Las justas. Aunque a veces se ha utilizado como sinónimo, las justas no son exactamente un torneo, el objetivo de ellas es dirimir una diferencia entre dos caballeros, por un asunto de honor u otra materia. Los luchadores se enfrentan con armas de verdad para saber quien de los dos tiene la razón, y suelen acabar con la muerte de uno de ellos o muy malherido. Si la Iglesia veía con malos ojos los torneos, las justas fueron directamente repudiadas por el mismo Papa, así en 1130 declaró que cualquier caballero que perdiera la vida en una lucha tan innecesaria contra otros cristianos, no podría ser enterrado en tierra consagrada. El artista polaco Z. Ajdukiewicz pintó en 1912 el final de una justa a caballo con el derrotado a los pies del vencedor esperando clemencia. Precisamente la famosa Afrenta de Corpes a las hijas del Cid se resuelve en una justa de tres contra tres como se ve en la  película "Las hijas del Cid" (1962).
Juegos. Los torneos no se componían sólo de el combate entre caballeros, y en ocasiones se amenizaban con juegos previos. Con estos juegos se pretendía demostrar la habilidad de quienes luego iban a combatir.  Los más populares eran: El carrusel en el cual se representaban hazañas famosas en las que participaban carros engalanados y hasta las damas; la sortija que consistía que los caballistas atravesaran en plena cabalgada unos aros con su lanza; la quintena en donde los jinetes golpeaban un estafermo o muñeco móvil que si no eran lo bastante rápidos podía devolverles el golpe. El artista Graham Turner se ha especializado en los cuadros e ilustraciones ambientados en la Edad Media, y eso por supuesto incluye los torneos. "Destino de caballero" (2001) es tal vez la única película dedicada únicamente a mostrar los torneos medievales, aunque lo hace desde una óptica moderna a toque de rock and roll, y con un Heath Ledger totalmente desmelenado.
El final. Los torneos se fueron prolongando hasta el siglo XVI, pero la misma decadencia de la caballería frente al auge de las armas de fuego fue terminando con ellos.
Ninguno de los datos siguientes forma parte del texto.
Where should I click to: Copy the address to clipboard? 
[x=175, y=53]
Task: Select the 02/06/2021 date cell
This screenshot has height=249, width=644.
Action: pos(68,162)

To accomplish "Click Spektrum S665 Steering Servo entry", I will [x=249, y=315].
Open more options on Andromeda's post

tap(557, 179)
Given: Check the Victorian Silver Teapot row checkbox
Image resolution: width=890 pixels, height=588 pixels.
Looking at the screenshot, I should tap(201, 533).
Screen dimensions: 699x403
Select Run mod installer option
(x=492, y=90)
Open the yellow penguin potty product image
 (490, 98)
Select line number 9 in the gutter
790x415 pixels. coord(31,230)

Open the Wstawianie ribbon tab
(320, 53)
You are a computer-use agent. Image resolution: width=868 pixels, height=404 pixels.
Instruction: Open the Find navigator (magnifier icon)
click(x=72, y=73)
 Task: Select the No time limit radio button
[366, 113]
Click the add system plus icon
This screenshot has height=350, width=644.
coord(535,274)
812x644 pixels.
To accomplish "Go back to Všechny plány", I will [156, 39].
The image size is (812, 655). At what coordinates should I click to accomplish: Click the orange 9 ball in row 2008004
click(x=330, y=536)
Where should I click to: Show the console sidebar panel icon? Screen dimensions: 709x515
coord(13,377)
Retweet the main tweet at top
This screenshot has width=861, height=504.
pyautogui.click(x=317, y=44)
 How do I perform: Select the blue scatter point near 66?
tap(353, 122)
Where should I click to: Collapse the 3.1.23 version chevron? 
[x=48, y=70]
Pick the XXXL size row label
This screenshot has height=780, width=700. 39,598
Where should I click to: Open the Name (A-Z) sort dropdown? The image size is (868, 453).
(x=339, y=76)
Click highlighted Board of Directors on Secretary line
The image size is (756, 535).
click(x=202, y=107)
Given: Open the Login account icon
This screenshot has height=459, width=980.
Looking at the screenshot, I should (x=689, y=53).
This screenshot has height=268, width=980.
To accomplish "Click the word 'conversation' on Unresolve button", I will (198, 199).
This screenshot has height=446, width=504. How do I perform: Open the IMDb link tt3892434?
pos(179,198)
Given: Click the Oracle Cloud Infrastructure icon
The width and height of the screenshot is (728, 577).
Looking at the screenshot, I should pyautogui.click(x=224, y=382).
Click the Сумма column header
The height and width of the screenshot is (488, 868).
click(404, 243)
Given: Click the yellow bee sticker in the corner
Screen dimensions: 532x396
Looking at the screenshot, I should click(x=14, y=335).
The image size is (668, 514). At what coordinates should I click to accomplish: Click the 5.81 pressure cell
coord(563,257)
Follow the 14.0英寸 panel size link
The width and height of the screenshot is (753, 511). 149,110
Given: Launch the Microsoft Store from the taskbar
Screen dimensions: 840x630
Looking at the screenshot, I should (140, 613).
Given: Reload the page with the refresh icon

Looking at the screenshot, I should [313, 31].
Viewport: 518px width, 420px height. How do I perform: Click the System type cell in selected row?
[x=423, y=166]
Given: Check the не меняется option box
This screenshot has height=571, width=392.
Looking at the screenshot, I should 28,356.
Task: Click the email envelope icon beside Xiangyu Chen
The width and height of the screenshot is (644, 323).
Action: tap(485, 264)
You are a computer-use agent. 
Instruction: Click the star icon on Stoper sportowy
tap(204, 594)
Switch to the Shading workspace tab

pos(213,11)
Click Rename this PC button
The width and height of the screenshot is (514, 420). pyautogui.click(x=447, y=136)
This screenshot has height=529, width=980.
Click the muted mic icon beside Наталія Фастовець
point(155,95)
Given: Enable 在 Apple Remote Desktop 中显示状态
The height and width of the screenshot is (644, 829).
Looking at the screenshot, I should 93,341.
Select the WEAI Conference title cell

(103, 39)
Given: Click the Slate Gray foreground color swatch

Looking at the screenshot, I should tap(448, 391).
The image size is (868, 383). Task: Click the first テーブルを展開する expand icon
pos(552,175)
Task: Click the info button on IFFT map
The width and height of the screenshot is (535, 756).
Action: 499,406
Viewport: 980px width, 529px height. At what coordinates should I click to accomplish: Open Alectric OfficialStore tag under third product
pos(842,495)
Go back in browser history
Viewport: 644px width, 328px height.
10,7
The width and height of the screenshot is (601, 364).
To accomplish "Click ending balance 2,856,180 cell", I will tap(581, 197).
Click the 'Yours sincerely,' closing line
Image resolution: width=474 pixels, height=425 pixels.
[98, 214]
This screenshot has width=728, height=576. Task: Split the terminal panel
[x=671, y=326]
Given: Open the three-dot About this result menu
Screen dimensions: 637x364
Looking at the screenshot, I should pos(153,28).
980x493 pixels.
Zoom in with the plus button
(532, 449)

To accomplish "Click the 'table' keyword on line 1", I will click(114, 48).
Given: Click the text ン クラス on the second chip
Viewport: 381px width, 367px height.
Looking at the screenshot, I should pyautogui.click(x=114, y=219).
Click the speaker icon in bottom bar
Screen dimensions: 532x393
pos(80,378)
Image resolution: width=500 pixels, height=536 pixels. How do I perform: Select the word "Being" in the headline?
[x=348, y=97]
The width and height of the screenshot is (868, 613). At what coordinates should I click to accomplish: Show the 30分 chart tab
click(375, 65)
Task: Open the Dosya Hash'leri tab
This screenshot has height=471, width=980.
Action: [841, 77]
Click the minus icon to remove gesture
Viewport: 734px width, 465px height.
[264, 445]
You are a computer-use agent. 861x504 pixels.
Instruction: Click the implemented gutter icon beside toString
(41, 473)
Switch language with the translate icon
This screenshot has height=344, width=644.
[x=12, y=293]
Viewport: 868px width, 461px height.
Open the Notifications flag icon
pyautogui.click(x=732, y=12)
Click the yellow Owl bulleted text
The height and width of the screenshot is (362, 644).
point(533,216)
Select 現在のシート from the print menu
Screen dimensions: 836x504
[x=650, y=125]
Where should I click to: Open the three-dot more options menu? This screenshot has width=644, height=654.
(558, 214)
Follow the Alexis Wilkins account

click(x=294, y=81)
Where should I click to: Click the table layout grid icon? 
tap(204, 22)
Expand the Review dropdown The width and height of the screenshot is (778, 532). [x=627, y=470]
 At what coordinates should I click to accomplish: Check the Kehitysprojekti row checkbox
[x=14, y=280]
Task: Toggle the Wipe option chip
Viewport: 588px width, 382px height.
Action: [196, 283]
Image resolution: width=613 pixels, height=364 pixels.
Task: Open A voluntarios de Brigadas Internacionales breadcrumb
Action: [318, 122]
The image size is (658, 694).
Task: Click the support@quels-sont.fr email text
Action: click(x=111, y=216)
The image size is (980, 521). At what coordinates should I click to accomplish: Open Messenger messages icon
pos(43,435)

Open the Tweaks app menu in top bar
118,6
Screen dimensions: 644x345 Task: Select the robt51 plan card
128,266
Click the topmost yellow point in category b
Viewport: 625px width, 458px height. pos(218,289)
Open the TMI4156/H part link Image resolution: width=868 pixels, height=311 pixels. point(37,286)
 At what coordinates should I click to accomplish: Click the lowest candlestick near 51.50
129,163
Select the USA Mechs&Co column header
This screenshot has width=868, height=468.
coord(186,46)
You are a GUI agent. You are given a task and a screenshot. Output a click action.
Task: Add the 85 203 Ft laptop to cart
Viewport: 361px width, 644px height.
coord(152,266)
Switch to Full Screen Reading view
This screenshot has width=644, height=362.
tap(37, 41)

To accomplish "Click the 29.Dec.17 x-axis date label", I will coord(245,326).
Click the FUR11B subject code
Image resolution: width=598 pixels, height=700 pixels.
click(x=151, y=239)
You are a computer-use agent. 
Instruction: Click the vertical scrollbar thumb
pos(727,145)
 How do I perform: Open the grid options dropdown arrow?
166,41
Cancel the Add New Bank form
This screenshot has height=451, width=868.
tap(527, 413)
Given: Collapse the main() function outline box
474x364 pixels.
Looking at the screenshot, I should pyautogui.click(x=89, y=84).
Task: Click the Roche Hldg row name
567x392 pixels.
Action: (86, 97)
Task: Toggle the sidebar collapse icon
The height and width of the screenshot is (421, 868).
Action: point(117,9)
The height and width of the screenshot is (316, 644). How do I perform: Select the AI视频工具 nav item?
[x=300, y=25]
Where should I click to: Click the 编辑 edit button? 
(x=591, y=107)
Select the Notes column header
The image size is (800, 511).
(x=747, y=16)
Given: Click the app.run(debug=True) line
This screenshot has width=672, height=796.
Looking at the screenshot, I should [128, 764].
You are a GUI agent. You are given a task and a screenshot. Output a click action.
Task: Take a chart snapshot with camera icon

Además que la Iglesia los condenara no ayudó a su continuidad. La muerte de Enrique II, rey  de Francia, a resultas de una herida recibida mientras participaba en un torneo acabó por convencer a los más reacios de la peligrosidad de los mismos. El Museo del Louvre de París conserva un cuadro de Delacroix pintado hacia 1824 que demuestra como el mundo de los caballeros medievales siguió fascinando al hombre muchos años después de desaparecer los torneos. La muerte del rey francés en un torneo se escenifica muy bien en el film "Nostradamus" (1994).